Come si calcolano gli interessi moratori
Gli interessi si calcolano applicando il tasso annuo al capitale dovuto, in proporzione ai giorni di ritardo rispetto a un anno di 365 giorni.
Interessi = Capitale × (Tasso annuo / 100) × (Giorni di ritardo / 365)
Esempio: un debito di 5.000€ pagato con 90 giorni di ritardo e un tasso dell'8% annuo genera interessi per 5.000 × 0,08 × (90/365) = 98,63€.
Quale tasso usare
Non esiste un unico "tasso degli interessi moratori": dipende dal rapporto giuridico. Per le obbligazioni civili senza un tasso pattuito si usa il tasso di interesse legale, fissato ogni anno con decreto del MEF. Per i pagamenti tra imprese si applica invece il saggio degli interessi moratori ex D.Lgs. 231/2002, aggiornato semestralmente dal Ministero dell'Economia. Se il contratto prevede un tasso specifico, prevale quello pattuito (nei limiti dell'usura). Verifica sempre il tasso in vigore per il periodo di riferimento prima di usare questo calcolatore.
Domande frequenti
Come si calcolano gli interessi moratori su un debito?

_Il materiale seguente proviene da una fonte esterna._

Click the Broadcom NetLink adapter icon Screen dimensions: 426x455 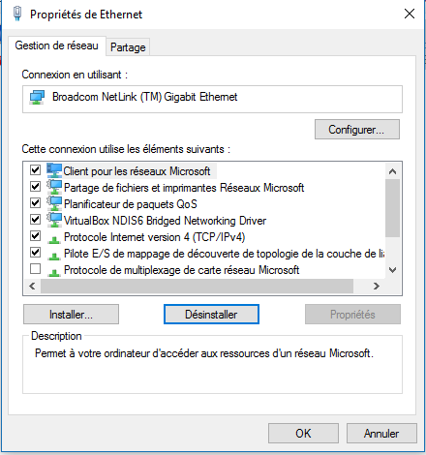(x=37, y=98)
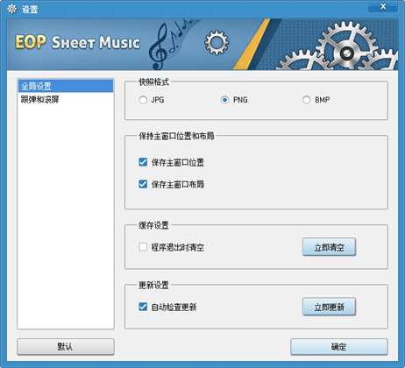Screen dimensions: 405x368
Task: Click the EOP Sheet Music logo
Action: 78,42
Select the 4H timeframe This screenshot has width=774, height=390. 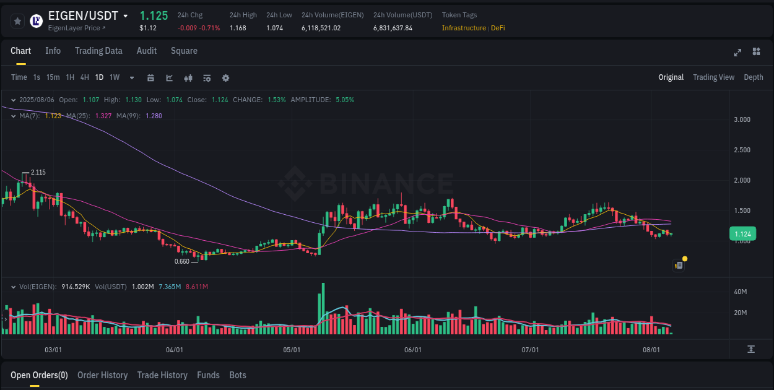84,77
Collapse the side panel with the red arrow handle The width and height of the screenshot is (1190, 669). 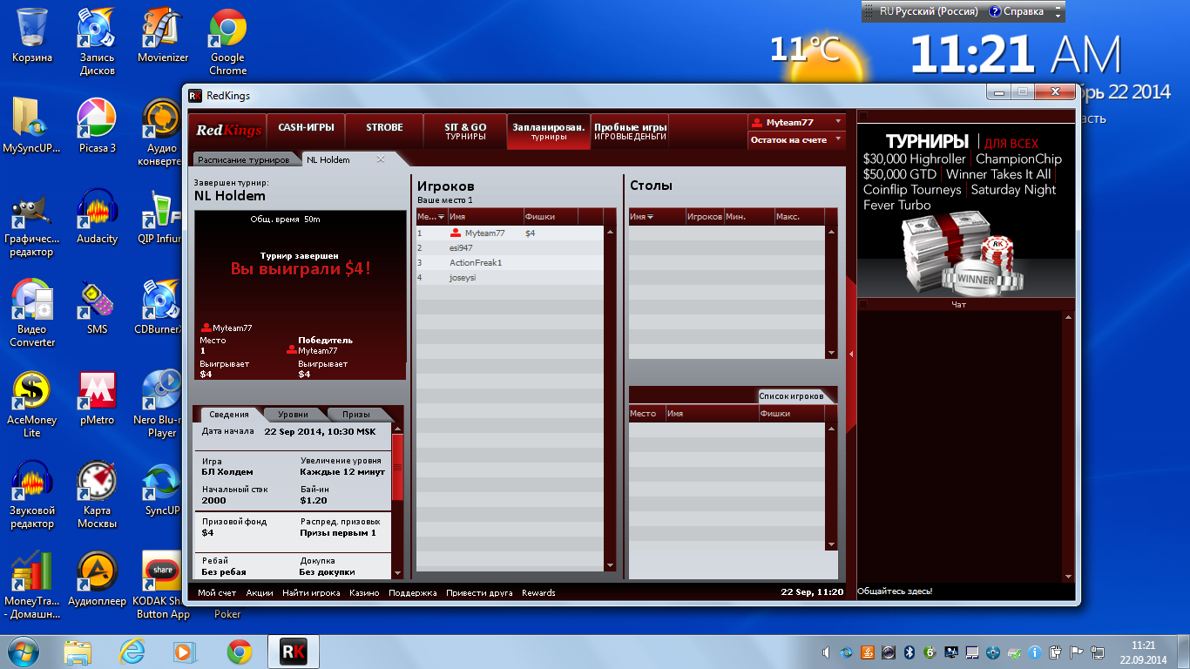(851, 354)
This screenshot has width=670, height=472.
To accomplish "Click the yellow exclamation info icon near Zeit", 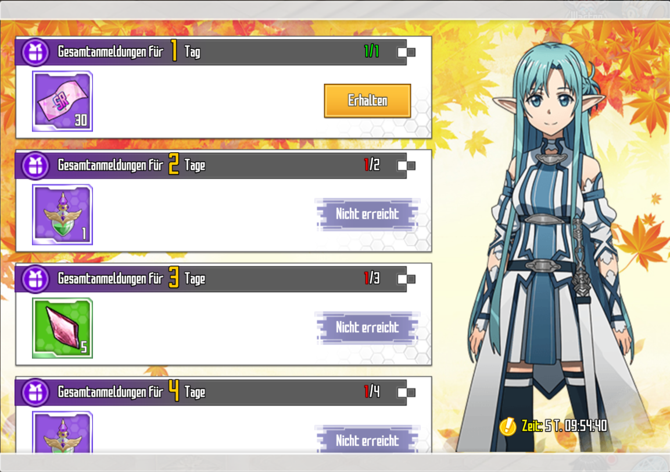I will (508, 426).
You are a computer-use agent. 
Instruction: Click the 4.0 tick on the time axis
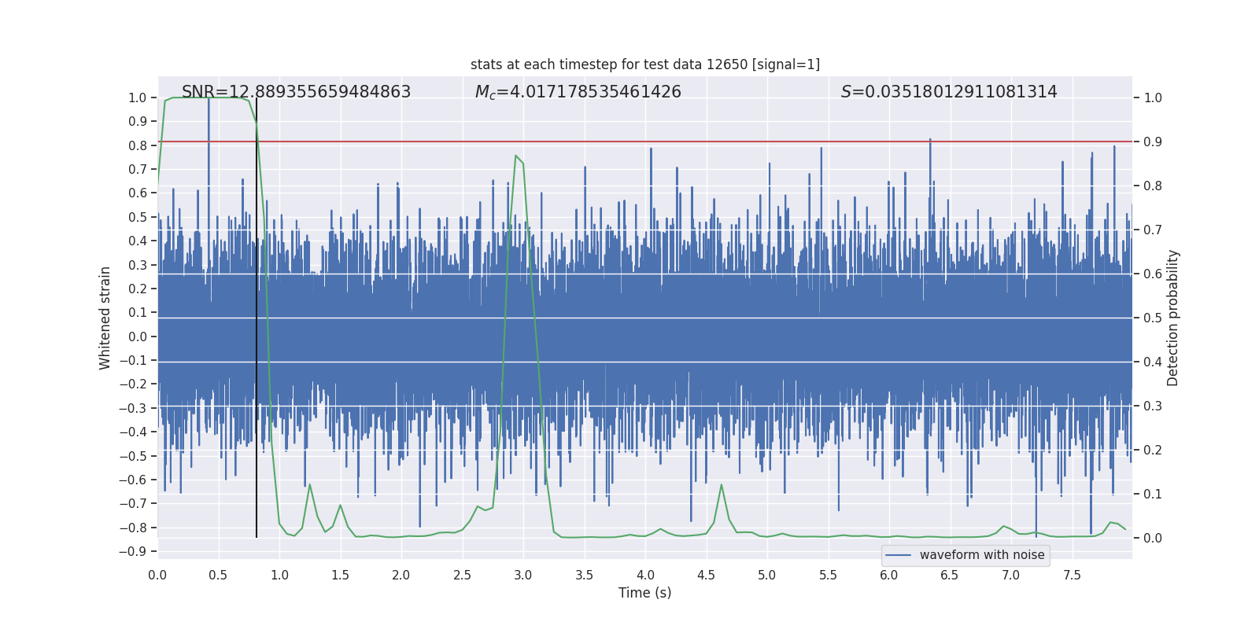tap(645, 575)
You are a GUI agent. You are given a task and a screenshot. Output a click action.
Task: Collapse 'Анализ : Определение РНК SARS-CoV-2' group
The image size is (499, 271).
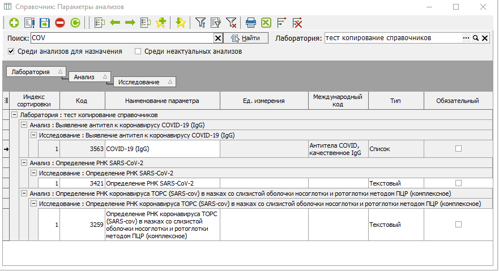coord(24,164)
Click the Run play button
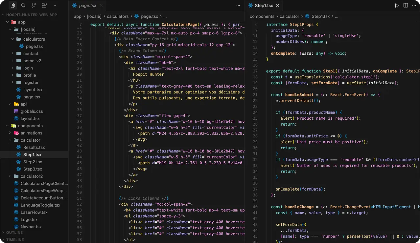Viewport: 420px width, 243px height. click(x=397, y=6)
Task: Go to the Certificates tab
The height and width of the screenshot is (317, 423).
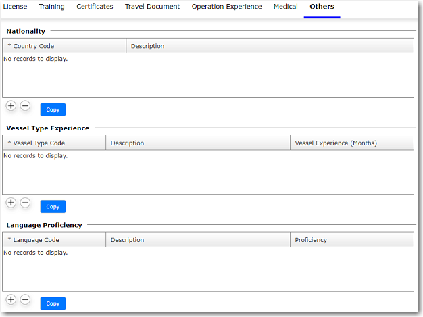Action: click(95, 7)
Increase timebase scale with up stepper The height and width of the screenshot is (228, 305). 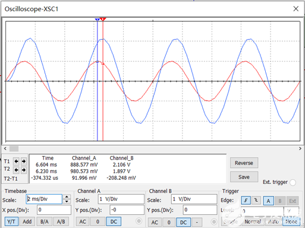pyautogui.click(x=67, y=197)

Si moltiplica il capitale per il tasso annuo e per la frazione di anno corrispondente ai giorni di ritardo (giorni/365).
Quale tasso devo usare?
Dipende dal rapporto: interesse legale per le obbligazioni civili, saggio ex D.Lgs. 231/2002 per le transazioni commerciali tra imprese, oppure il tasso pattuito nel contratto.
Il tasso di interesse legale cambia ogni anno?
Sì, viene rideterminato annualmente con decreto del Ministero dell'Economia e delle Finanze: va sempre verificato quello in vigore per il periodo di calcolo.